Understanding Query Parsing in Embedding Studio¶

Query parsing is a powerful feature in Embedding Studio that helps understand and categorize user search queries by mapping them to relevant categories. This tutorial explains how the query parsing system works, its architecture, and the underlying algorithms that make it effective.

Core Concepts¶

Query parsing in Embedding Studio is built around a few fundamental concepts:

1. Vector-Based Category Matching¶

Rather than using traditional keyword matching, Embedding Studio uses vector embeddings to semantically match search queries to categories:

Embedding-Based Matching: Converts the user's search query into a vector representation
Semantic Understanding: Captures the meaning of the query instead of just matching keywords
Category Vectors: Categories are also represented as vectors for accurate matching

2. Category Selection¶

The system uses sophisticated selection strategies to determine which categories best match a query:

Similarity Scoring: Calculates how similar a query is to each potential category
Threshold-Based Selection: Uses distance/similarity thresholds to identify relevant matches
Multiple Selection Strategies: Different selector implementations for various use cases

3. Distance-Based Selectors¶

The system includes various selector implementations that filter results based on distance metrics:

DistBasedSelector: Abstract base class for selectors that work with distances
ProbsDistBasedSelector: Uses probability calculations for nuanced selection
VectorsBasedSelector: Works directly with vector representations for advanced matching

How Query Parsing Works: The Algorithm¶

When a user submits a search query, here's how Embedding Studio processes it:

Step 1: Query Vectorization¶

# Retrieve the query retriever and inference client
query_retriever = plugin.get_query_retriever()
inference_client = plugin.get_inference_client_factory().get_client(
    collection_info.embedding_model.id
)

# Convert the search query to vector format
search_query = query_retriever(search_query)
query_vector = inference_client.forward_query(search_query)[0]
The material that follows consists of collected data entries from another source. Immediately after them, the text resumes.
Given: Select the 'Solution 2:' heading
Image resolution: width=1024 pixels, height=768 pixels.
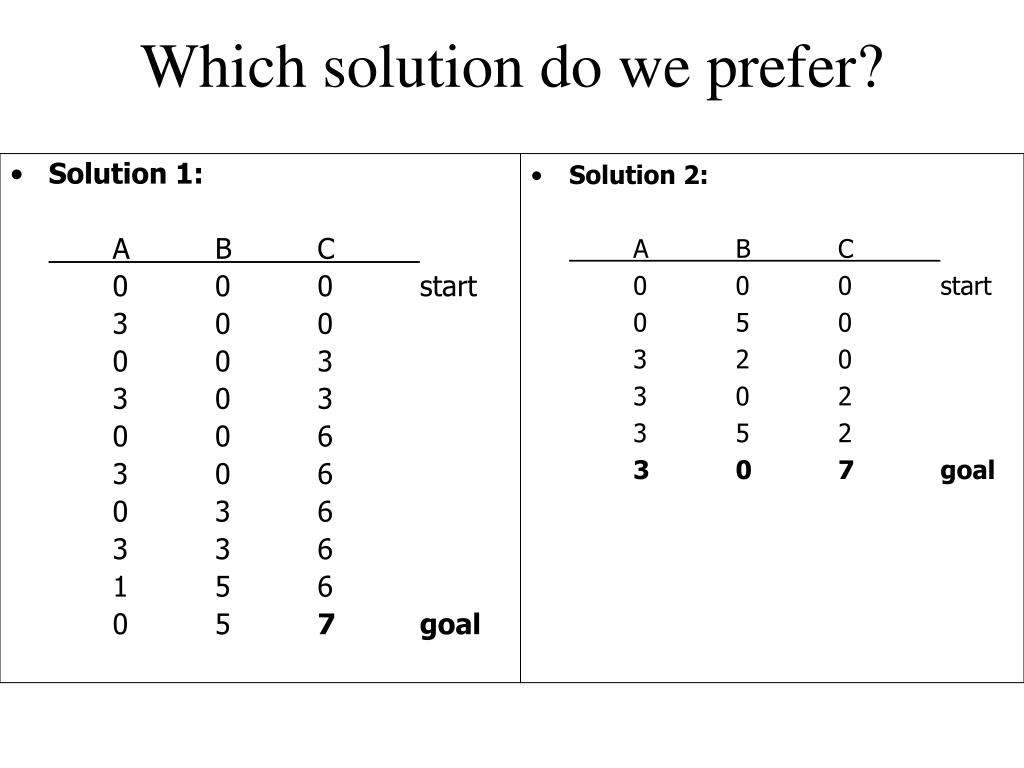Looking at the screenshot, I should point(638,175).
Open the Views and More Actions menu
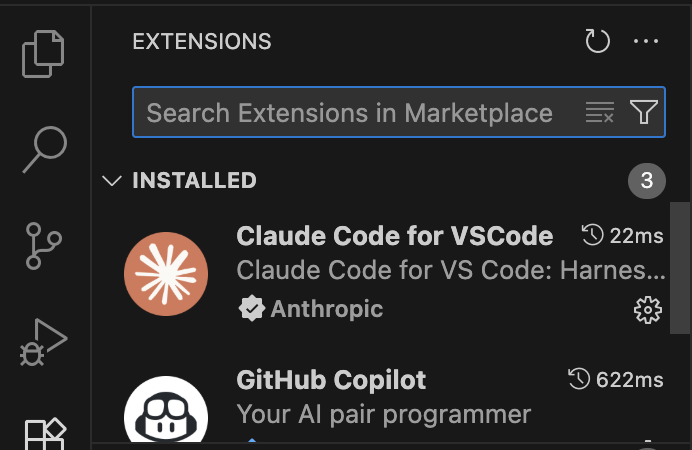Screen dimensions: 692x450 point(647,41)
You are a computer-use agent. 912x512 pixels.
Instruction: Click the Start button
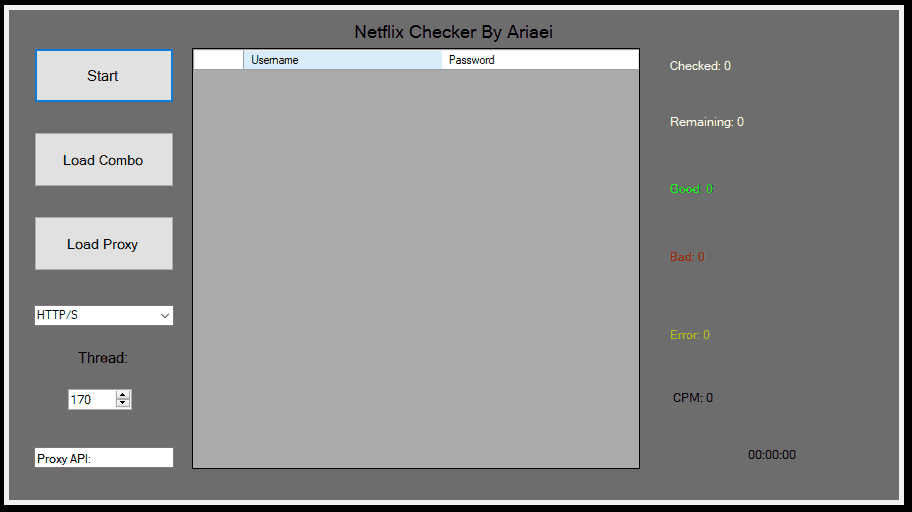click(104, 76)
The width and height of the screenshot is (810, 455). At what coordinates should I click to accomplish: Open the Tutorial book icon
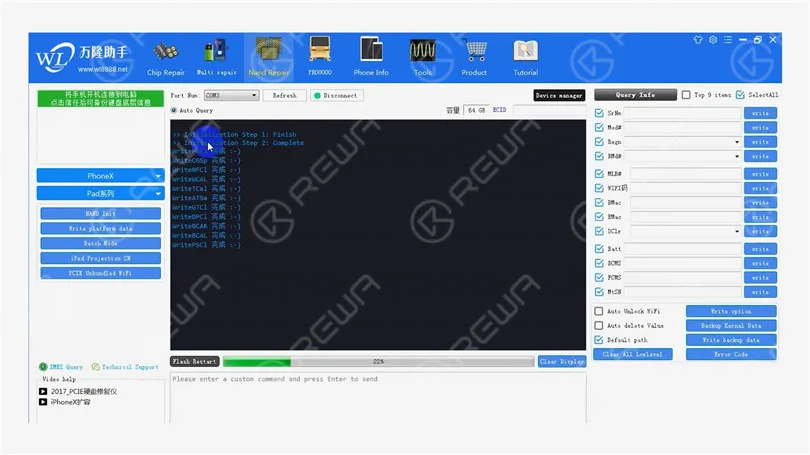[525, 51]
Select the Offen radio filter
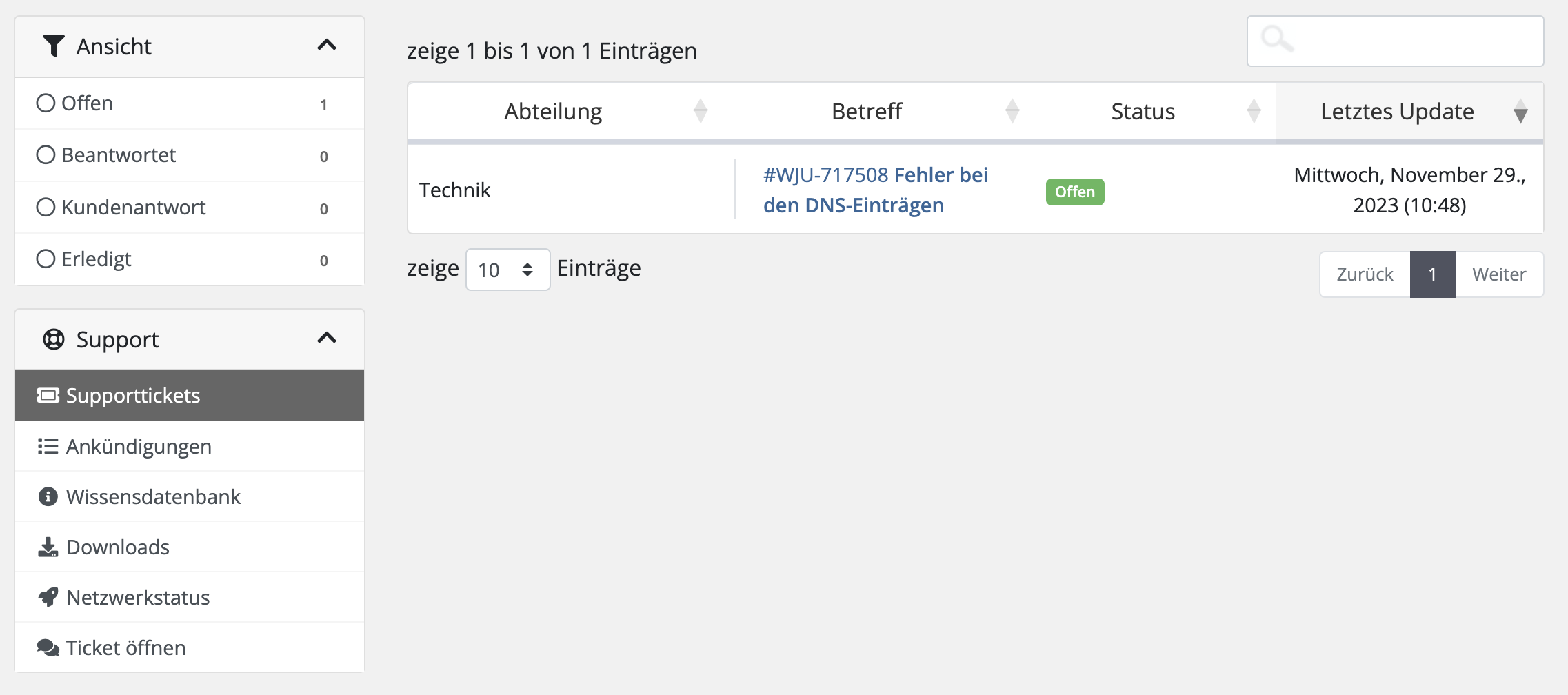 tap(46, 103)
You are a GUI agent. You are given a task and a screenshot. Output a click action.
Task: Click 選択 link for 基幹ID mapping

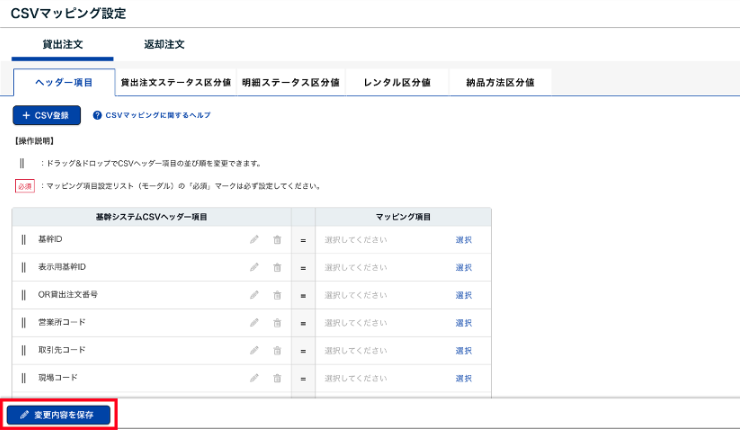point(463,240)
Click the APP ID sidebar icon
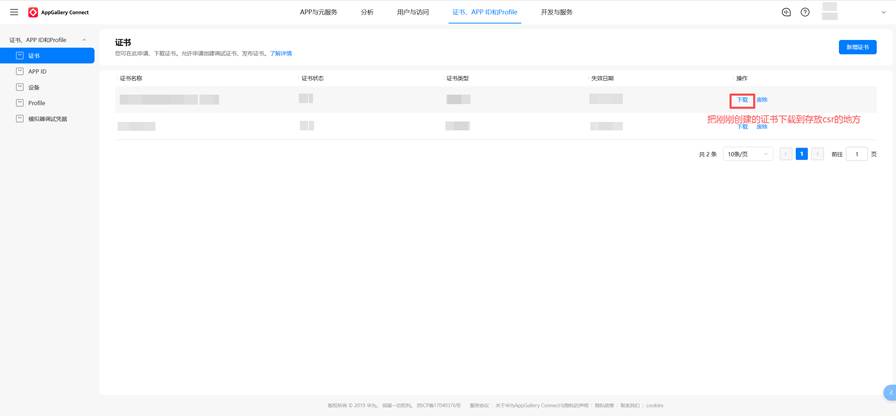Viewport: 896px width, 416px height. (x=20, y=72)
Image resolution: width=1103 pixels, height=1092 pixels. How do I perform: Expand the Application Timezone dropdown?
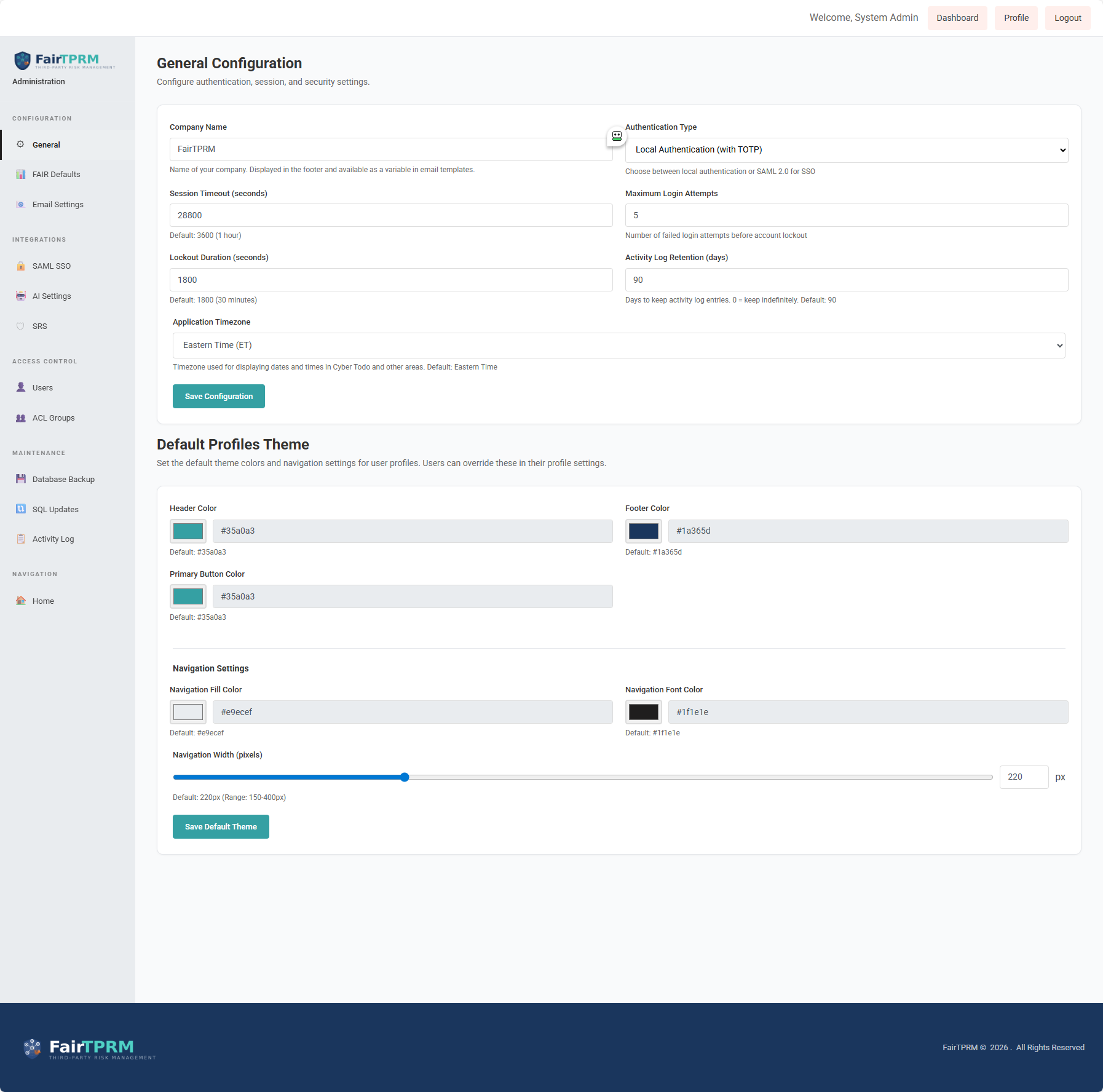click(x=619, y=346)
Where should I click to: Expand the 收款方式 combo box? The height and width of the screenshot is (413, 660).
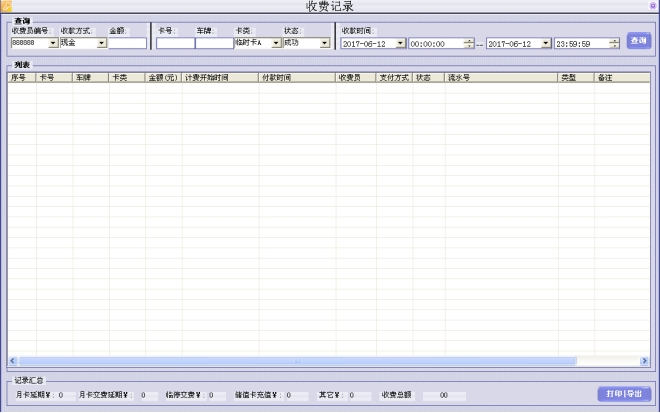101,43
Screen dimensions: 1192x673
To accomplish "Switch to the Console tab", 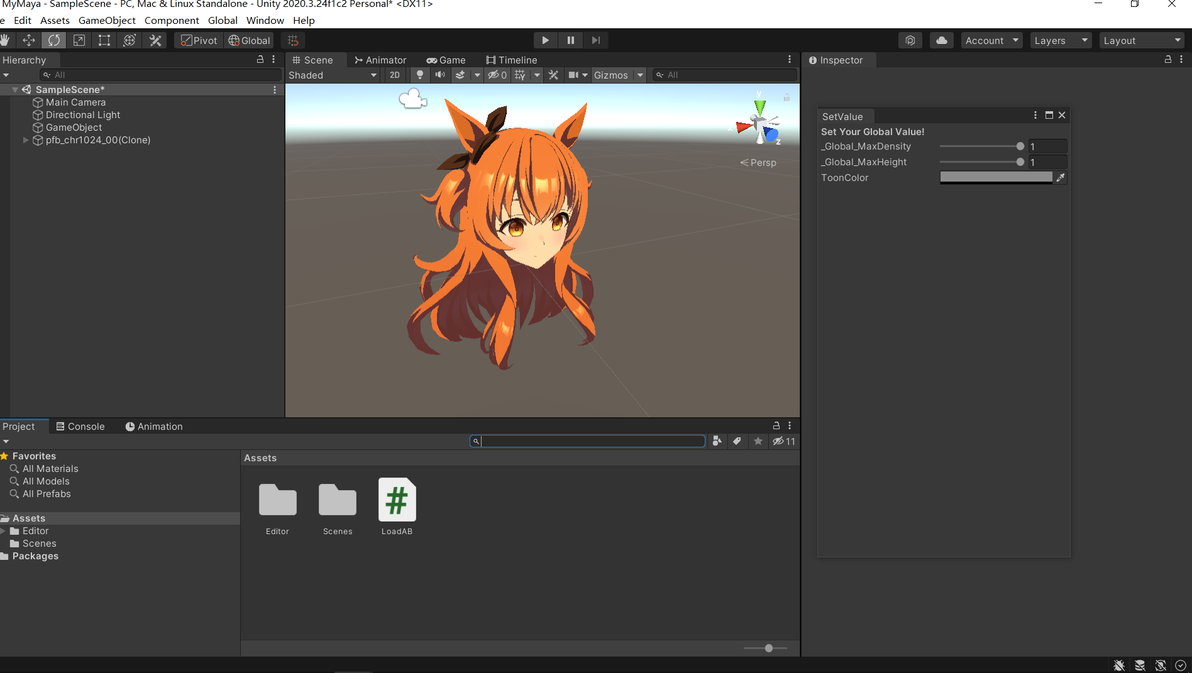I will [80, 427].
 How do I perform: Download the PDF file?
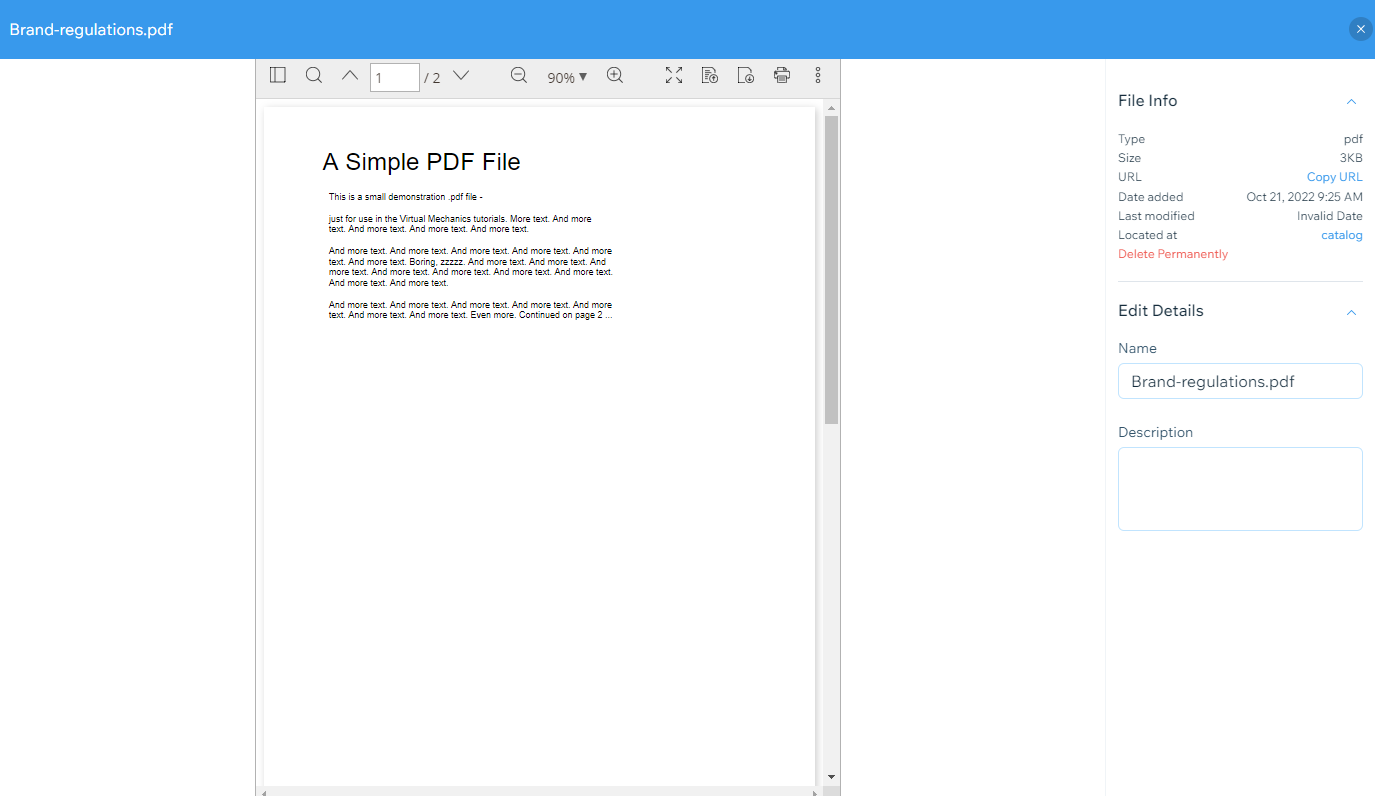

The raw text query is processed by a query retriever specific to the model
The processed query is then converted to a vector using the inference client
This vector representation captures the semantic meaning of the search query

Step 2: Similar Category Search¶

# Search for similar categories in the vector database
found_objects, _ = collection.find_similar_objects(
    query_vector=query_vector.tolist(),
    offset=0,
    limit=plugin.get_max_similar_categories(),
    max_distance=plugin.get_max_margin(),
    with_vectors=categories_selector.vectors_are_needed
)

The query vector is compared against category vectors in the database
A similarity search returns categories that are semantically similar
Results are limited by the maximum number of categories and distance threshold

Step 3: Category Selection¶

# Apply the category selector to filter the results
final_indexes = categories_selector.select(found_objects, query_vector)
results = []
for index in final_indexes:
    results.append(found_objects[index])

A category selector is applied to the candidate categories
The selector implements a strategy to filter for the most relevant matches
Only categories meeting the selection criteria are returned to the user

Selector Types and Algorithms¶

Distance-Based Selector¶

The foundational selector works with pre-calculated distance values:

def select(self, categories, query_vector=None):
    # Convert distance values to a normalized tensor
    values = self._convert_values(categories)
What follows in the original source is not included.